If everyone gets a different set of problems from a pool, how would you ensure it’s fair/comparable in difficulty? How would CAS assess the difficulty? I think (I might be wrong) a written question might be harder to assess compare to a multiple choice question. What about the IQ question? Not sure if all candidate gets the same IQ question, or a different one. How would CAS catch defective questions? If a CAS question was defective, and was only discovered after a few sittings, what happened to candidates that lost points due to that question? Just SOL?

SOA’s has years data building up a question bank, likely with results from candidates over a period of time. I believe each sitting they would introduce 1 or 2 new questions for a given exam? CAS does not have this luxury, and I think it’s a bit cruel for candidates that prep for the uppers to be the guinea pig for a few years?


Medical boards differ, and then don’t ask me about what PhD math qualifiers are like (seriously, don’t ask).
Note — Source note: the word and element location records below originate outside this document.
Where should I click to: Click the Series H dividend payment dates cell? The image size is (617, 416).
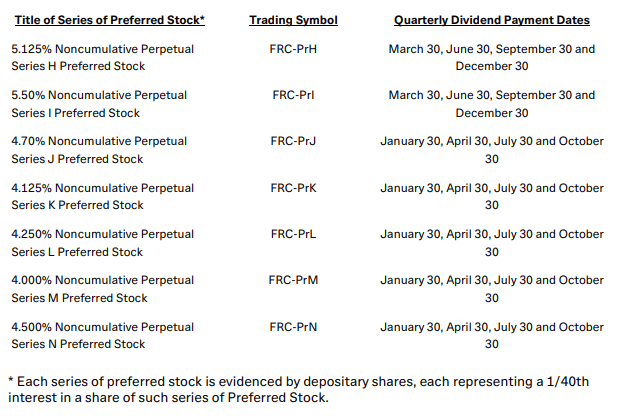coord(491,57)

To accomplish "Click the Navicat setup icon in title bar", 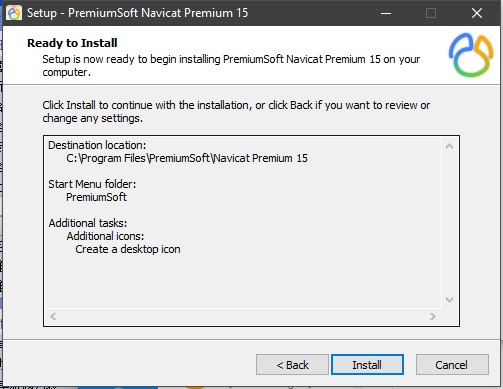I will tap(14, 13).
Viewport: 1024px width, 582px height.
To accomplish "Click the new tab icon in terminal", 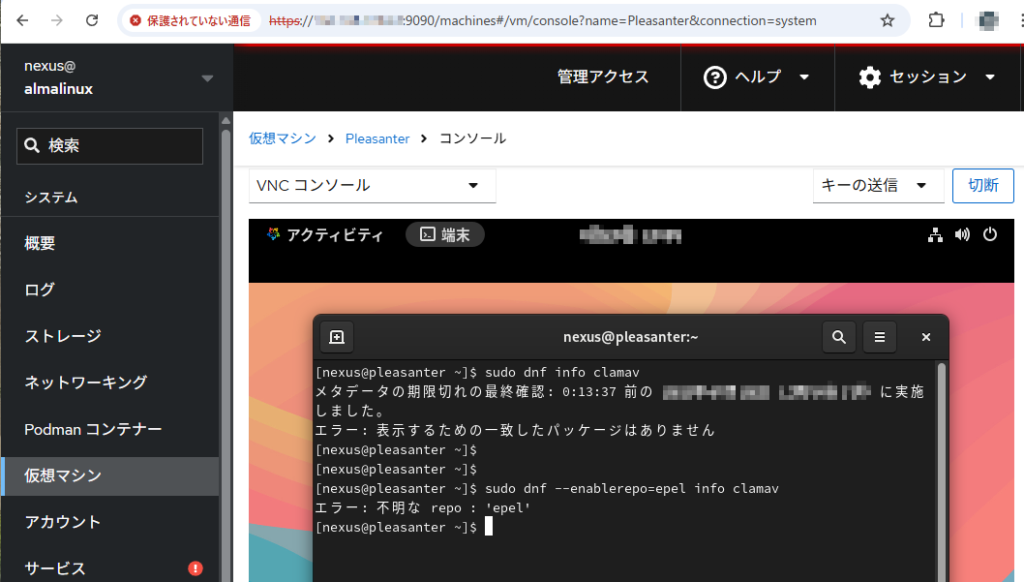I will pyautogui.click(x=337, y=337).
That they differ is not the issue. I have been on the other side, and I know what metrics can be used to see that you’ve got equivalent/valid exams. Standardized exams have been around for over 100 years, and it’s not that they give everybody the exact same questions.

That said, given that CAS has been known to whiff the operational aspects of the exams many times before, I wouldn’t be surprised if they screwed the pooch yet again.

The area you’re looking for (if you want to know the types of metrics used) is called psychometrics. I can’t tell you either what the SOA uses (because I partly know and am not allowed to tell) or CAS uses (because I don’t know), but it’s not like they come up with new metrics.

Some example metrics can be seen here:

1 Like

Er… Sorry Bro. Did not mean to hijack your thread…

@meep: I think I have seen you post these before (in the old AO) but never read up on it. I will after the exam this time.

1 Like

Not for QFI they don’t - each exam was truly unique when I was writing them.